EXERCISE DIRECTIONS:
Convert every line of the rows below into a Markdown table with the columns Number and Line, numbering the lines in order and leaving out blank ones.

Item-finding rows

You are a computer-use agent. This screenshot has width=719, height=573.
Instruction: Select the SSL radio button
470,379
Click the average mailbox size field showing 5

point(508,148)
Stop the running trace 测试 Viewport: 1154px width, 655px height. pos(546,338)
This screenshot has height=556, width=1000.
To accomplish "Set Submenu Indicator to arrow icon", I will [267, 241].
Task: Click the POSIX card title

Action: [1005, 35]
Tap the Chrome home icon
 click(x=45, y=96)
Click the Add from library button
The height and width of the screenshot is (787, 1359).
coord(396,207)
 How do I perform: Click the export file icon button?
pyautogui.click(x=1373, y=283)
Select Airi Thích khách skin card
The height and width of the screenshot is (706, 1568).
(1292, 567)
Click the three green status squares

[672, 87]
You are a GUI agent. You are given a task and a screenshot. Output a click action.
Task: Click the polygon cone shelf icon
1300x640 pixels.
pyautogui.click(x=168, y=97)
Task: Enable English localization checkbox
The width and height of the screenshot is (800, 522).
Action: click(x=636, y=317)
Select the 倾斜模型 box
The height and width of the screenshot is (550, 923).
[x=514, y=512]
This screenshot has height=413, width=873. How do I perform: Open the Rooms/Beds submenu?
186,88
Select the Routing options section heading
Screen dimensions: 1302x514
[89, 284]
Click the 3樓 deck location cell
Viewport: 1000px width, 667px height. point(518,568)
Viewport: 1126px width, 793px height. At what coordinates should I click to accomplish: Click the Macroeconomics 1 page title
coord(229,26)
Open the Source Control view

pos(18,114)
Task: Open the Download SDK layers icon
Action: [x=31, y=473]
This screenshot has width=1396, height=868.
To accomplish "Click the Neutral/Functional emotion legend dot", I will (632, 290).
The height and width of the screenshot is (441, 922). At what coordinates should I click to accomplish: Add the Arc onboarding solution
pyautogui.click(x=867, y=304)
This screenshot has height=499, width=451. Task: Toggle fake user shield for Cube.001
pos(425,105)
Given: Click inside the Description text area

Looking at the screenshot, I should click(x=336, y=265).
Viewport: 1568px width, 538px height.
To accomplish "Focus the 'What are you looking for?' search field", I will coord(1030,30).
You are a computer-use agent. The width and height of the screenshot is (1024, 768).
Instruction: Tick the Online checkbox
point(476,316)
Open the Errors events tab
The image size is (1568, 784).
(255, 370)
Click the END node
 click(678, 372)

ANSWER FOR THIS EXERCISE:
| Number | Line |
|---|---|
| 1 | You are a computer-use agent. This screenshot has width=719, height=573. |
| 2 | Instruction: Select the SSL radio button |
| 3 | 470,379 |
| 4 | Click the average mailbox size field showing 5 |
| 5 | point(508,148) |
| 6 | Stop the running trace 测试 Viewport: 1154px width, 655px height. pos(546,338) |
| 7 | This screenshot has height=556, width=1000. |
| 8 | To accomplish "Set Submenu Indicator to arrow icon", I will [267, 241]. |
| 9 | Task: Click the POSIX card title |
| 10 | Action: [1005, 35] |
| 11 | Tap the Chrome home icon |
| 12 |  click(x=45, y=96) |
| 13 | Click the Add from library button |
| 14 | The height and width of the screenshot is (787, 1359). |
| 15 | coord(396,207) |
| 16 |  How do I perform: Click the export file icon button? |
| 17 | pyautogui.click(x=1373, y=283) |
| 18 | Select Airi Thích khách skin card |
| 19 | The height and width of the screenshot is (706, 1568). |
| 20 | (1292, 567) |
| 21 | Click the three green status squares |
| 22 | [672, 87] |
| 23 | You are a GUI agent. You are given a task and a screenshot. Output a click action. |
| 24 | Task: Click the polygon cone shelf icon |
| 25 | 1300x640 pixels. |
| 26 | pyautogui.click(x=168, y=97) |
| 27 | Task: Enable English localization checkbox |
| 28 | The width and height of the screenshot is (800, 522). |
| 29 | Action: click(x=636, y=317) |
| 30 | Select the 倾斜模型 box |
| 31 | The height and width of the screenshot is (550, 923). |
| 32 | [x=514, y=512] |
| 33 | This screenshot has height=413, width=873. How do I perform: Open the Rooms/Beds submenu? |
| 34 | 186,88 |
| 35 | Select the Routing options section heading |
| 36 | Screen dimensions: 1302x514 |
| 37 | [89, 284] |
| 38 | Click the 3樓 deck location cell |
| 39 | Viewport: 1000px width, 667px height. point(518,568) |
| 40 | Viewport: 1126px width, 793px height. At what coordinates should I click to accomplish: Click the Macroeconomics 1 page title |
| 41 | coord(229,26) |
| 42 | Open the Source Control view |
| 43 | pos(18,114) |
| 44 | Task: Open the Download SDK layers icon |
| 45 | Action: [x=31, y=473] |
| 46 | This screenshot has width=1396, height=868. |
| 47 | To accomplish "Click the Neutral/Functional emotion legend dot", I will (632, 290). |
| 48 | The height and width of the screenshot is (441, 922). At what coordinates should I click to accomplish: Add the Arc onboarding solution |
| 49 | pyautogui.click(x=867, y=304) |
| 50 | This screenshot has height=499, width=451. Task: Toggle fake user shield for Cube.001 |
| 51 | pos(425,105) |
| 52 | Given: Click inside the Description text area |
| 53 | Looking at the screenshot, I should click(x=336, y=265). |
| 54 | Viewport: 1568px width, 538px height. |
| 55 | To accomplish "Focus the 'What are you looking for?' search field", I will coord(1030,30). |
| 56 | You are a computer-use agent. The width and height of the screenshot is (1024, 768). |
| 57 | Instruction: Tick the Online checkbox |
| 58 | point(476,316) |
| 59 | Open the Errors events tab |
| 60 | The image size is (1568, 784). |
| 61 | (255, 370) |
| 62 | Click the END node |
| 63 |  click(678, 372) |